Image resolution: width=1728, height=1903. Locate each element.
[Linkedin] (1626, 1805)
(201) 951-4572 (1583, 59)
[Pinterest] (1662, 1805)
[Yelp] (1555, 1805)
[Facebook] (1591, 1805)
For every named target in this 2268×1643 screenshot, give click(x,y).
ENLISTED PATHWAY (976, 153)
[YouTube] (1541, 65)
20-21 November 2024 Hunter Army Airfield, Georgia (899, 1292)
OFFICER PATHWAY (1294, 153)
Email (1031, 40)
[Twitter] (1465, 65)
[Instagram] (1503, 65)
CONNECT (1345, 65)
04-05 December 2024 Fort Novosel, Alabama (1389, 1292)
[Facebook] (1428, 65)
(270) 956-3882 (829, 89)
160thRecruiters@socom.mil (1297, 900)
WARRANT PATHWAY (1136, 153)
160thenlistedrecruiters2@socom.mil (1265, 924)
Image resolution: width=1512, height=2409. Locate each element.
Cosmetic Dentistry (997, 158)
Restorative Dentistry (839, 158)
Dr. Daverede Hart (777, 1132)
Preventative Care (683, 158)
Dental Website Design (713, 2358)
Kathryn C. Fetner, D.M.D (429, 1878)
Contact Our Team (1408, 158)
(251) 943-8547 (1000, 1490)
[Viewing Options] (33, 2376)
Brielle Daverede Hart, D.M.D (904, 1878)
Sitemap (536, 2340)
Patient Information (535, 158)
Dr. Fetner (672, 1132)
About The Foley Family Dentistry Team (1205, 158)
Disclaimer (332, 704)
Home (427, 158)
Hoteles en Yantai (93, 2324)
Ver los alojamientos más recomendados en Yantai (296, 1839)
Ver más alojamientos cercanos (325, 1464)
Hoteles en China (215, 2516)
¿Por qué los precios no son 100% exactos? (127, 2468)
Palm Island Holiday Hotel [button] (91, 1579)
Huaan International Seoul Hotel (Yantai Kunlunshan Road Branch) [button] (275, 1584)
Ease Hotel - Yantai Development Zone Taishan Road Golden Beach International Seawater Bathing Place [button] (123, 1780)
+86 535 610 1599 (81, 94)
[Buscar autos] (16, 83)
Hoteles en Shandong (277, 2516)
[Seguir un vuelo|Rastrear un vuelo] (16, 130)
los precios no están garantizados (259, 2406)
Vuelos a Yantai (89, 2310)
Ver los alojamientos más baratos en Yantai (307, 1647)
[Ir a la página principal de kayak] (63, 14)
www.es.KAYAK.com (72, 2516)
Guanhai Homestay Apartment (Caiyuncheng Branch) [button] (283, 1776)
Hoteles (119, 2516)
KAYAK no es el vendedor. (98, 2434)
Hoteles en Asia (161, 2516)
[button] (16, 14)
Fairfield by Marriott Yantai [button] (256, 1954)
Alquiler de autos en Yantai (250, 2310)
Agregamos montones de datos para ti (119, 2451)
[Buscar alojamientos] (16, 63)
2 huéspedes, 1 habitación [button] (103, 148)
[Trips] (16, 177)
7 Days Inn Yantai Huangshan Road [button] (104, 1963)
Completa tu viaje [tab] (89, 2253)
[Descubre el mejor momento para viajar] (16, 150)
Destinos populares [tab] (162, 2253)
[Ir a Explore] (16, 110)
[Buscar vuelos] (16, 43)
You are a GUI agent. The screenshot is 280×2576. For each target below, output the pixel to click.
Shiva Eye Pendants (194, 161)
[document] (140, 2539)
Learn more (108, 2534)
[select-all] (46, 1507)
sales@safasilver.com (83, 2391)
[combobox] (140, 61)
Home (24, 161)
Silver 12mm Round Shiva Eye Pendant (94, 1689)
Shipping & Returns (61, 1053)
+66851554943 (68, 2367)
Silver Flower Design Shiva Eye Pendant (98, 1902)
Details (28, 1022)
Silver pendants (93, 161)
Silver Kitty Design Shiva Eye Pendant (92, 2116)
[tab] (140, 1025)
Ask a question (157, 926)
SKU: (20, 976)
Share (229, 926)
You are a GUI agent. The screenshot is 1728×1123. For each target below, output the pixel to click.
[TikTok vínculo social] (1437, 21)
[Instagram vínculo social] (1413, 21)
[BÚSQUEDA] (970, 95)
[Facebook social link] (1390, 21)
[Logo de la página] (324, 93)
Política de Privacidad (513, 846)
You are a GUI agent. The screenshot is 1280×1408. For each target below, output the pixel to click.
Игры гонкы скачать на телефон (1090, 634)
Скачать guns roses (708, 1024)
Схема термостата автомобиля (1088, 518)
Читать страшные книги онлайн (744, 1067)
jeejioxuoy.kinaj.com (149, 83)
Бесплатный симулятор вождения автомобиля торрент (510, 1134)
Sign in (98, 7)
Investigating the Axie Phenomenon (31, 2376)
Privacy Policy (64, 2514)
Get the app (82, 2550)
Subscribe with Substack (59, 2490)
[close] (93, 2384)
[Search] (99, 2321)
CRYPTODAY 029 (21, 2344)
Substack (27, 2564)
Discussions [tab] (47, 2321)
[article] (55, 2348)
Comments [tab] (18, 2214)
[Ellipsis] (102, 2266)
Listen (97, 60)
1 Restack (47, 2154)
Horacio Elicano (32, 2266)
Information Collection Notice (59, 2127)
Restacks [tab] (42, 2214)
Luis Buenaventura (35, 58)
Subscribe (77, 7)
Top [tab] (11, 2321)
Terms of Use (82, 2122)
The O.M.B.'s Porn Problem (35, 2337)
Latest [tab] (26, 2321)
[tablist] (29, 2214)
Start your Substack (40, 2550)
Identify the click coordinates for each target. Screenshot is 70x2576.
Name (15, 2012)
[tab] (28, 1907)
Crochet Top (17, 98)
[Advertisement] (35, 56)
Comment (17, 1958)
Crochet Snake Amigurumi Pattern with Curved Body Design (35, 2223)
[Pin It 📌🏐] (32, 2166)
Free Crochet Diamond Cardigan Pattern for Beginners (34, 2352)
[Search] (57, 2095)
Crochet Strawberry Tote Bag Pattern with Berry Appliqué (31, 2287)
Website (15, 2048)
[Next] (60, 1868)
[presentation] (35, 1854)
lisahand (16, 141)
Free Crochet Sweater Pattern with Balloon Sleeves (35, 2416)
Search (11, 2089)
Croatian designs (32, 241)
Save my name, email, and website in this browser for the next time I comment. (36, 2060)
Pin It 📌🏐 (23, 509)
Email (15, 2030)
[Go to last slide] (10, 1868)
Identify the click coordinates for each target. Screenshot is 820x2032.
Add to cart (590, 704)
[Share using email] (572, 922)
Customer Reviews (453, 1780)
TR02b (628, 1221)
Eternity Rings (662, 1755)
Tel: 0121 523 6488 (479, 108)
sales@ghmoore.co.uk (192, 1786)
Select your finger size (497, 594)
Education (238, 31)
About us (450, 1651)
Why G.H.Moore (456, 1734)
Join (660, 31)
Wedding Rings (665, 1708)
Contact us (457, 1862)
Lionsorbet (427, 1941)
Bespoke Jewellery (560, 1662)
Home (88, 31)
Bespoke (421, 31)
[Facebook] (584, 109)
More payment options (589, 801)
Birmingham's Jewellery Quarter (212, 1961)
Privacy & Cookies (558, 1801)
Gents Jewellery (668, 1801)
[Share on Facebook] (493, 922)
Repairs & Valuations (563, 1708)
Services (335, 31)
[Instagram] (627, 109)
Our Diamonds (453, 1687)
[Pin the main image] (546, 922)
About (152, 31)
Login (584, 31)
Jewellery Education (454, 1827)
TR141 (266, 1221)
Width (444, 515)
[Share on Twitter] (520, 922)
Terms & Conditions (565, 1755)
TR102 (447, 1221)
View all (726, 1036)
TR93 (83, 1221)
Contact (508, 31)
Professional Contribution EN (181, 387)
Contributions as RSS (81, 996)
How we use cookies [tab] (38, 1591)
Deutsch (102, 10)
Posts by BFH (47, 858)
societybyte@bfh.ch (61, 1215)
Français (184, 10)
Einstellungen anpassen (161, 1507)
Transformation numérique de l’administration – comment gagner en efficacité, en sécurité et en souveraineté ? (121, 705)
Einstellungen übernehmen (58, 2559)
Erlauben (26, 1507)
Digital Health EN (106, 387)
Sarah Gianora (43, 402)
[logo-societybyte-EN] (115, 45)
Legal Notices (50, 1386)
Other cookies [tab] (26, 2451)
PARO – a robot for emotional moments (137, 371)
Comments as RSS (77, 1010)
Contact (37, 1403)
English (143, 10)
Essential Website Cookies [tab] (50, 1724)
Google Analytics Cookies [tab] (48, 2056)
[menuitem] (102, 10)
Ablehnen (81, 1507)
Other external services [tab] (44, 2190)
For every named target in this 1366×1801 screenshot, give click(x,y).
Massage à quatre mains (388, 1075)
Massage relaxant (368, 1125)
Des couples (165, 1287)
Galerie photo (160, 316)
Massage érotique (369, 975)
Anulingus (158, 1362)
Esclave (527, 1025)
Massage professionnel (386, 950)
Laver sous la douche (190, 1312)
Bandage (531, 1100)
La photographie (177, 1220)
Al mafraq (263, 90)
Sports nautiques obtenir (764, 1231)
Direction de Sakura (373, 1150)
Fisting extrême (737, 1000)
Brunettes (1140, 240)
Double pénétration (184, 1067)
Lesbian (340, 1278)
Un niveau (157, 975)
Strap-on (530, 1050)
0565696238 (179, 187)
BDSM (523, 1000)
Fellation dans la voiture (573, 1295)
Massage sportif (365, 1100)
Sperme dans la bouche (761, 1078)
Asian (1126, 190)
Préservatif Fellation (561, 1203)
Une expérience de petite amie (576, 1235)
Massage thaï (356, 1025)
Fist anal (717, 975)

### [TASK]
Word for word, restate the line that contains "Ablehnen (81, 1507)" and each line after it, up to and including the last line of the listing; include nothing else.

### [OUTPUT FOR THIS TASK]
Ablehnen (81, 1507)
Other external services [tab] (44, 2190)
For every named target in this 1366×1801 screenshot, give click(x,y).
Massage à quatre mains (388, 1075)
Massage relaxant (368, 1125)
Des couples (165, 1287)
Galerie photo (160, 316)
Massage érotique (369, 975)
Anulingus (158, 1362)
Esclave (527, 1025)
Massage professionnel (386, 950)
Laver sous la douche (190, 1312)
Bandage (531, 1100)
La photographie (177, 1220)
Al mafraq (263, 90)
Sports nautiques obtenir (764, 1231)
Direction de Sakura (373, 1150)
Fisting extrême (737, 1000)
Brunettes (1140, 240)
Double pénétration (184, 1067)
Lesbian (340, 1278)
Un niveau (157, 975)
Strap-on (530, 1050)
0565696238 (179, 187)
BDSM (523, 1000)
Fellation dans la voiture (573, 1295)
Massage sportif (365, 1100)
Sperme dans la bouche (761, 1078)
Asian (1126, 190)
Préservatif Fellation (561, 1203)
Une expérience de petite amie (576, 1235)
Massage thaï (356, 1025)
Fist anal (717, 975)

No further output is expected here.